[Dataset records Boundary: Start]

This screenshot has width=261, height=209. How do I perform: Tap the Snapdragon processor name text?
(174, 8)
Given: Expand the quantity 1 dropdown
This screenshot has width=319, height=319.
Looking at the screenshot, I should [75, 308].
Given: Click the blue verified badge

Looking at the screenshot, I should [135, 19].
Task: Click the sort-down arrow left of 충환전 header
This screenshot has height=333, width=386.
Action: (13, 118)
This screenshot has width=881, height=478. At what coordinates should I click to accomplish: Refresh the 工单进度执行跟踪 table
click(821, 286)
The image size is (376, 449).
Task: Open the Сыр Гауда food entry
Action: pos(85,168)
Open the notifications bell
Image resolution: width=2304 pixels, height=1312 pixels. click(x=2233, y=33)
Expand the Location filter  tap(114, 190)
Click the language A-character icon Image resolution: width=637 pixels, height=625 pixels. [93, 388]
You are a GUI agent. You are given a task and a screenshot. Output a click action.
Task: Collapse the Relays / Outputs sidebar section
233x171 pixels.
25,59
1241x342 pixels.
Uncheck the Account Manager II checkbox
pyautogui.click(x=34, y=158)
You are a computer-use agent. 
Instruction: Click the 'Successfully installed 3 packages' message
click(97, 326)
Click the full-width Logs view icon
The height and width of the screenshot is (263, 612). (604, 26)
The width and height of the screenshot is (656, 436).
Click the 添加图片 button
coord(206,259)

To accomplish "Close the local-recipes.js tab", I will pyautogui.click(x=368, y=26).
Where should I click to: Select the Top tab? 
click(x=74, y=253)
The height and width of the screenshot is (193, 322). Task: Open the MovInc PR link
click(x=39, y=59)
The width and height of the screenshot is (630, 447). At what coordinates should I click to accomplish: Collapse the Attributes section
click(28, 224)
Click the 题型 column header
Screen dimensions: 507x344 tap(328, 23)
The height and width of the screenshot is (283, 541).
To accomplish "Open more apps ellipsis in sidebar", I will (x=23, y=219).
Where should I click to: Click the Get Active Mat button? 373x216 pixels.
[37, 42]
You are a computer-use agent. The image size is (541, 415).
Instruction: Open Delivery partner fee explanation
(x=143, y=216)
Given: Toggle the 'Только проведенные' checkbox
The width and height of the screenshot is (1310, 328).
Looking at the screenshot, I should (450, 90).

[Dataset records Boundary: End]

**Your assignment**
For each record above, output it exactly as written.

**Answer to this exercise**
This screenshot has width=261, height=209. How do I perform: Tap the Snapdragon processor name text?
(174, 8)
Given: Expand the quantity 1 dropdown
This screenshot has width=319, height=319.
Looking at the screenshot, I should [75, 308].
Given: Click the blue verified badge

Looking at the screenshot, I should [135, 19].
Task: Click the sort-down arrow left of 충환전 header
This screenshot has height=333, width=386.
Action: (13, 118)
This screenshot has width=881, height=478. At what coordinates should I click to accomplish: Refresh the 工单进度执行跟踪 table
click(821, 286)
The image size is (376, 449).
Task: Open the Сыр Гауда food entry
Action: pos(85,168)
Open the notifications bell
Image resolution: width=2304 pixels, height=1312 pixels. click(x=2233, y=33)
Expand the Location filter  tap(114, 190)
Click the language A-character icon Image resolution: width=637 pixels, height=625 pixels. [93, 388]
You are a GUI agent. You are given a task and a screenshot. Output a click action.
Task: Collapse the Relays / Outputs sidebar section
233x171 pixels.
25,59
1241x342 pixels.
Uncheck the Account Manager II checkbox
pyautogui.click(x=34, y=158)
You are a computer-use agent. 
Instruction: Click the 'Successfully installed 3 packages' message
click(97, 326)
Click the full-width Logs view icon
The height and width of the screenshot is (263, 612). (604, 26)
The width and height of the screenshot is (656, 436).
Click the 添加图片 button
coord(206,259)

To accomplish "Close the local-recipes.js tab", I will pyautogui.click(x=368, y=26).
Where should I click to: Select the Top tab? 
click(x=74, y=253)
The height and width of the screenshot is (193, 322). Task: Open the MovInc PR link
click(x=39, y=59)
The width and height of the screenshot is (630, 447). At what coordinates should I click to accomplish: Collapse the Attributes section
click(28, 224)
Click the 题型 column header
Screen dimensions: 507x344 tap(328, 23)
The height and width of the screenshot is (283, 541).
To accomplish "Open more apps ellipsis in sidebar", I will (x=23, y=219).
Where should I click to: Click the Get Active Mat button? 373x216 pixels.
[37, 42]
You are a computer-use agent. The image size is (541, 415).
Instruction: Open Delivery partner fee explanation
(x=143, y=216)
Given: Toggle the 'Только проведенные' checkbox
The width and height of the screenshot is (1310, 328).
Looking at the screenshot, I should (450, 90).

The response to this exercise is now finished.